Era tempo de entrar os senhores da noite. Assim que as luzes se apagaram e se começaram a ouvir a intro da “Em Nome do Medo”, tema principal que levaria à criação de todo o trabalho em destaque, “1755”, o público ficou logo ao rubro. Algo que aumentou substancialmente quando Fernando Ribeiro entra em palco com a lanterna, com um efeito teatral que é (uma das) imagem de marca da presente fase da banda. Arrepiante como sempre, ouvir Fernando e público em sinergia a cantar. Foi notório o aumento do volume do som mas ainda assim continuava tudo bem audível e perceptível.
O foco no já mencionado último trabalho era inevitável mas isso não foi problemático para ninguém. É testemunho para a actual fase em que a banda se encontra, onde após quase trinta anos de carreira, lançam um álbum em que o público canta os seus temas do início ao fim, temas como “In Tremor Dei” ou “Evento”. O cardápio que têm por onde escolher é bem vasto e é sempre impossível não ficar com a sensação que poderiam ter tocado esta ou aquela – e se isto acontece estando na posição de cabeças-de-cartaz, imaginemos se estivessem numa posição como a dos Rotting Christ – no entanto há temas consensuais assim como álbuns emblemáticos. Obviamente que a sequência “Opium” e “Awake” foi muito bem recebida assim como a “Mephisto” – um tema que arrepia sempre quando cantado pelo público – e as inevitáveis incursões pelo mítico álbum de estreia “Wolfheart”.

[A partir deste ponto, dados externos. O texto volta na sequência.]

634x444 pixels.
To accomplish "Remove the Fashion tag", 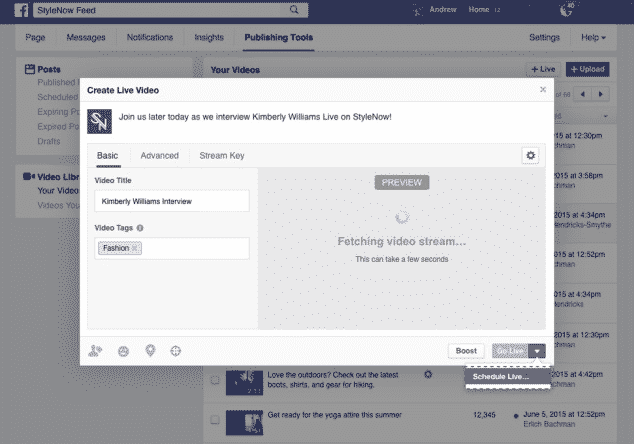I will (135, 248).
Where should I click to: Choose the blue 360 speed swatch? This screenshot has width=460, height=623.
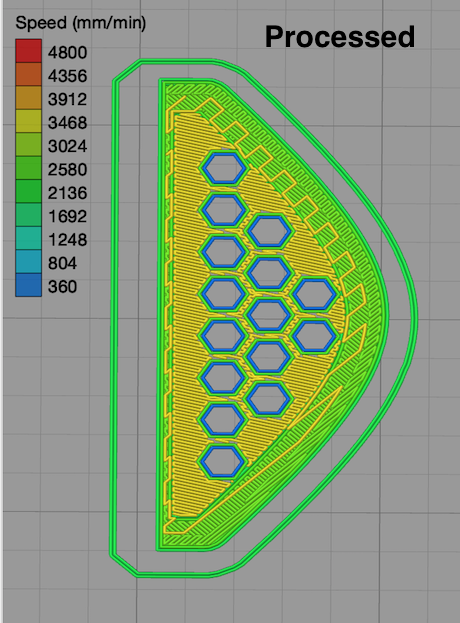29,285
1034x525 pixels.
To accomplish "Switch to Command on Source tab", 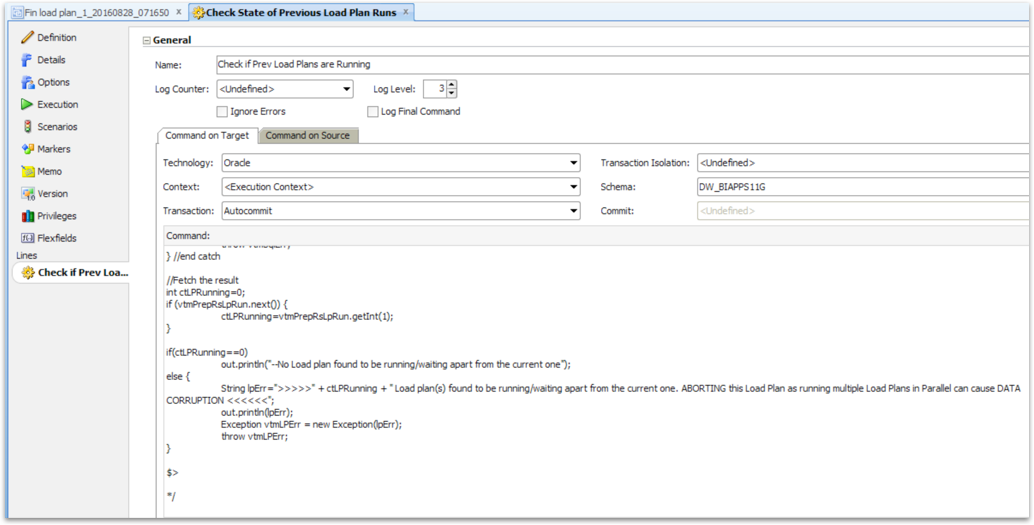I will [x=308, y=135].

Tal como disse no início, esta era uma noite especial para a banda. Encerrar um ciclo (ou pelo menos ganhar embalagem para continuar a encerrar a digressão final do “1755”) na sua cidade, na sua casa, com a sua “família”, o público que os acompanha. E sentiu-se que a banda deu mais, mais até do que tinha previsto dar. Sobretudo no encore, quando após uma estrondosa “Todos Os Santos” tocam uma “Ataegina” que não estava nos planos (tinham tocado no dia anterior no Porto), tema que é sempre garantia de festa entre o público. Antes disso já tinham brindado com a “Alma Mater”, eterno hino agregador da nossa nacionalidade no metal, especificamente aos Moonspell, terminando com o seu hino aos fãs, “Full Moon Madness”, que é sempre um ponto alto, não interessa quantos anos passem.
Público e banda de coração cheio. O público dispersa para casa, para as suas vidas e quotidianos, com mais uma memória de uma grande noite, onde, mais uma vez, fizeram parte de algo maior que todas as partes envolvidas. Algo que tem que se viver no momento. A banda, essa, certamente que vai ter mais “combustível” para continuar caminho e finalizar a digressão que fará com que “1755” fique encerrado e se dê início ao processo de nova criação, para qual todos esperamos ansiosamente. Até lá, fica a memória de mais uma partilha especial de uma banda e o seu público.